What to work on: Copy out the entries from the line with "The width and height of the screenshot is (700, 436)." to the line with "Looking at the screenshot, I should tap(396, 131).", keeping every character unchanged.

Data shown:
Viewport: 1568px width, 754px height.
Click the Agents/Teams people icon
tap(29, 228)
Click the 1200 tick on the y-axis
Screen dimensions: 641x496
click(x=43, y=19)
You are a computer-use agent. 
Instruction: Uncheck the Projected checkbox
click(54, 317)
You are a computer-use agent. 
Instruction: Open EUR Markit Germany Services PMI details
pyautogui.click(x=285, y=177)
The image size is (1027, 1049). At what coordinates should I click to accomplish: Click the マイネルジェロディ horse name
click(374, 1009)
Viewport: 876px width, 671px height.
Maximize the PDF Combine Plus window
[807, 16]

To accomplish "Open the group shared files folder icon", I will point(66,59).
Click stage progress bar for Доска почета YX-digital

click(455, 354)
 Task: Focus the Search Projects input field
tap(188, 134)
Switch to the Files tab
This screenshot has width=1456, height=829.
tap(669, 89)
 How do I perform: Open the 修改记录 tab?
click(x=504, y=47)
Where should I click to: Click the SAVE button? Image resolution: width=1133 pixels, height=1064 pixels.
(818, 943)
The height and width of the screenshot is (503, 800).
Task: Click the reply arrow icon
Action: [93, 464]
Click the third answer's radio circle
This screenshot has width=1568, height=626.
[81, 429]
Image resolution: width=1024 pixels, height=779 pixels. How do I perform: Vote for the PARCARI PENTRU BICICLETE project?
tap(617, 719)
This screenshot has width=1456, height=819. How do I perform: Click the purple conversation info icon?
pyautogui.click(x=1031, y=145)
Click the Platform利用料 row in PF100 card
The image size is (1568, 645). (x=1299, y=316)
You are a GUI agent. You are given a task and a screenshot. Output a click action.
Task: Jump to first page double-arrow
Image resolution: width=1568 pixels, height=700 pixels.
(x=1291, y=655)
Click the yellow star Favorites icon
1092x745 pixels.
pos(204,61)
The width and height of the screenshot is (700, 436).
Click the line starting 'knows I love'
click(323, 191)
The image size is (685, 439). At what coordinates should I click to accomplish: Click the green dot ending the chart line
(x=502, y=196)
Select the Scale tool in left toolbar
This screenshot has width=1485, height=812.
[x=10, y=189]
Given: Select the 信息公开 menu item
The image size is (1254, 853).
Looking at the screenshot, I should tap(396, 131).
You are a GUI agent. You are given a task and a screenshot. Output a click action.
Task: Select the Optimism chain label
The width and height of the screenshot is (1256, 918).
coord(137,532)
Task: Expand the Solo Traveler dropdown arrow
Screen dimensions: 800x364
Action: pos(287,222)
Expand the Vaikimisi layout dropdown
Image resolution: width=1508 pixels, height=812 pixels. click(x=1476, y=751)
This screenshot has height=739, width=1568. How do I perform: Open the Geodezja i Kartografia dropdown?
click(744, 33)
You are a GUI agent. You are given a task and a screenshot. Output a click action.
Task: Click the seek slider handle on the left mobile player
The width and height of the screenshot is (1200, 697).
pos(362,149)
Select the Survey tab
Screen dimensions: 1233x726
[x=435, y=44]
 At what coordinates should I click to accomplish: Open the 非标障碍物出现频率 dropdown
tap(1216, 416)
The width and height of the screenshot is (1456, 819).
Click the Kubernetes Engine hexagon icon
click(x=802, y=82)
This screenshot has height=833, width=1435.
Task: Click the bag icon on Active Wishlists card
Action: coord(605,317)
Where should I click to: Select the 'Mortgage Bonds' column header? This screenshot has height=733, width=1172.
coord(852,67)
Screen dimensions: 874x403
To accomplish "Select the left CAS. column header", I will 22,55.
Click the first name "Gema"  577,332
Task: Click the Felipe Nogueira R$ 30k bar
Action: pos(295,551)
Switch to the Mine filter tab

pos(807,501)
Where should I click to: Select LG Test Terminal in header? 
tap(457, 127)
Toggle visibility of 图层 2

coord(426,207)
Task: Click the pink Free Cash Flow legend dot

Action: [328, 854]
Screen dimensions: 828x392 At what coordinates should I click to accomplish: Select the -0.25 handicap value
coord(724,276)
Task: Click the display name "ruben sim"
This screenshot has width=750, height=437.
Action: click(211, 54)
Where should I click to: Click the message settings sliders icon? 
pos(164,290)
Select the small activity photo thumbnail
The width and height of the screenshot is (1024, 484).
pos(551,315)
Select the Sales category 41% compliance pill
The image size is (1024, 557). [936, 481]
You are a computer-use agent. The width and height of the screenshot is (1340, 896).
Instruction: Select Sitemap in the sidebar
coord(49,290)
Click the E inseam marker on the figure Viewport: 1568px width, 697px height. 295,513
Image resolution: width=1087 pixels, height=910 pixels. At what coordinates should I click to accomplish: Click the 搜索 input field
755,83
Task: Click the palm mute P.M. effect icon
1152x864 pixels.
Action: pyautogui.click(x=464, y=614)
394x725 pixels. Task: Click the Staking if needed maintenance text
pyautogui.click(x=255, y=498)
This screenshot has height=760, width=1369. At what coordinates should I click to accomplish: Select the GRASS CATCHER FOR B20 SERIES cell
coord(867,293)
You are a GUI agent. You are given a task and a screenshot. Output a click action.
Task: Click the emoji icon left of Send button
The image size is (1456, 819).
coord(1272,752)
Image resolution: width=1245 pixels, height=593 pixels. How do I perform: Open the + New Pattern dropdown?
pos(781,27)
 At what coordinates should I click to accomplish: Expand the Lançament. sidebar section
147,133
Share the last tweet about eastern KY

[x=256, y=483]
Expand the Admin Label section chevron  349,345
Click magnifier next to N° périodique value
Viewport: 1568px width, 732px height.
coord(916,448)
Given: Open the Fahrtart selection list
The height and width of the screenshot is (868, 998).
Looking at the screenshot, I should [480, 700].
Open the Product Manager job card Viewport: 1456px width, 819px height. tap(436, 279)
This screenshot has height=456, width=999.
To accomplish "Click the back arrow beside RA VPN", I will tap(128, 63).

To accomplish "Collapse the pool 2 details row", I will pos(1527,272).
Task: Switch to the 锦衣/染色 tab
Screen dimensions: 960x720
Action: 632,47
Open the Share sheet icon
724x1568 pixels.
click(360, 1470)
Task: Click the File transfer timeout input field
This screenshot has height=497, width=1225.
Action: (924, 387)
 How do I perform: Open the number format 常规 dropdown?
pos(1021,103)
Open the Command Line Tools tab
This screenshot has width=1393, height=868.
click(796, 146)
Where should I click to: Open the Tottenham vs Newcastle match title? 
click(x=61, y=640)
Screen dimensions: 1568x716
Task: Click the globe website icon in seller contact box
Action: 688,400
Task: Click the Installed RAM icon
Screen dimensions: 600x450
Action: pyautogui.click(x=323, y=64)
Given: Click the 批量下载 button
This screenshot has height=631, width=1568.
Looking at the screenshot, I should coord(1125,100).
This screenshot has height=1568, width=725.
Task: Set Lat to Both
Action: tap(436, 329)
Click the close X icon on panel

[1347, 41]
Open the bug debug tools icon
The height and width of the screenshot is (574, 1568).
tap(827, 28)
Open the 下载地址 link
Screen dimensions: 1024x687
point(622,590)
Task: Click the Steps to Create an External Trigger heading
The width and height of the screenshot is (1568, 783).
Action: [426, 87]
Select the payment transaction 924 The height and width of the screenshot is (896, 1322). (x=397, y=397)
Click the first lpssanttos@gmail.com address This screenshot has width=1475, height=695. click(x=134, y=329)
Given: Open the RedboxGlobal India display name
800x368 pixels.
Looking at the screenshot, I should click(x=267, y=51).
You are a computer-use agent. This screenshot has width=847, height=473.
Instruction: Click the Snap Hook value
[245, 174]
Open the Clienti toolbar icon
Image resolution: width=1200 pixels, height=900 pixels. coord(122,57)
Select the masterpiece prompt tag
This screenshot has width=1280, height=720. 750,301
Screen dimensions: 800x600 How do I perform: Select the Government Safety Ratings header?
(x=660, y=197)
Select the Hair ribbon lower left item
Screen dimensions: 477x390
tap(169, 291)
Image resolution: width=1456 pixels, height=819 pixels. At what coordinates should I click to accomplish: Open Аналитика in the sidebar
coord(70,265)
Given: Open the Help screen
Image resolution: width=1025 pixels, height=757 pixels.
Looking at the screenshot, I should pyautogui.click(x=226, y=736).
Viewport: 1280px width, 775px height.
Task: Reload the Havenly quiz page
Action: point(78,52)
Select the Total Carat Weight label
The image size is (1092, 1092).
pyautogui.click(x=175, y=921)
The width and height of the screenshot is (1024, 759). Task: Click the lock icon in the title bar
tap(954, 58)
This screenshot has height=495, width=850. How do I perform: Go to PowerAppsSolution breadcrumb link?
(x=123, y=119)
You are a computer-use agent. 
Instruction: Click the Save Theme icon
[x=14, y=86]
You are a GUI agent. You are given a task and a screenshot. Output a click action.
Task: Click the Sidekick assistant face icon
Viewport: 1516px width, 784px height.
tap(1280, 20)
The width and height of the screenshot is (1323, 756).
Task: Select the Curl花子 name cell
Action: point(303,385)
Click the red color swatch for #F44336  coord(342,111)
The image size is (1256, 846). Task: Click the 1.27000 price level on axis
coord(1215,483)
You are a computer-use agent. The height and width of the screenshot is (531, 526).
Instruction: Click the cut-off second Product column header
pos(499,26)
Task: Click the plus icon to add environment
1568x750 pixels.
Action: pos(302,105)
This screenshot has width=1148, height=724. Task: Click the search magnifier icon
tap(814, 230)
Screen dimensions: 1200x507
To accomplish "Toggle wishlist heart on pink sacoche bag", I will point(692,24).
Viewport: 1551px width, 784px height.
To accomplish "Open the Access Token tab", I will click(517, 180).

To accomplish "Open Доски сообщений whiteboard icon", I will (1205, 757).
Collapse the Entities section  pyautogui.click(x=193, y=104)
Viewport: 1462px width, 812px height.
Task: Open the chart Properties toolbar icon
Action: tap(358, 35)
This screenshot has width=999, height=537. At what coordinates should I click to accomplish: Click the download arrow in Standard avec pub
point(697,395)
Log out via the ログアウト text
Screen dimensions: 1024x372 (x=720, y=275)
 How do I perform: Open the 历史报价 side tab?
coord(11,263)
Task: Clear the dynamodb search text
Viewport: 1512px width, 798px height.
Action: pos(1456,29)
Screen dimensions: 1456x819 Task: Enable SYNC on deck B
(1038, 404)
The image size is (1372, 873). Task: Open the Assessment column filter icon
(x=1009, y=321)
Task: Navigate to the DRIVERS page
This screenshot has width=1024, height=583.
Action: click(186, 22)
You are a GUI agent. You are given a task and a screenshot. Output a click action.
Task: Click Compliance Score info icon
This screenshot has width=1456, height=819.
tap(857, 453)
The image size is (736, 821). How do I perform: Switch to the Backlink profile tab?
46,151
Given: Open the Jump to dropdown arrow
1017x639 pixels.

Final result:
The width and height of the screenshot is (700, 436).
Click the line starting 'knows I love'
click(323, 191)
The image size is (685, 439). At what coordinates should I click to accomplish: Click the green dot ending the chart line
(x=502, y=196)
Select the Scale tool in left toolbar
This screenshot has width=1485, height=812.
[x=10, y=189]
Given: Select the 信息公开 menu item
The image size is (1254, 853).
Looking at the screenshot, I should tap(396, 131).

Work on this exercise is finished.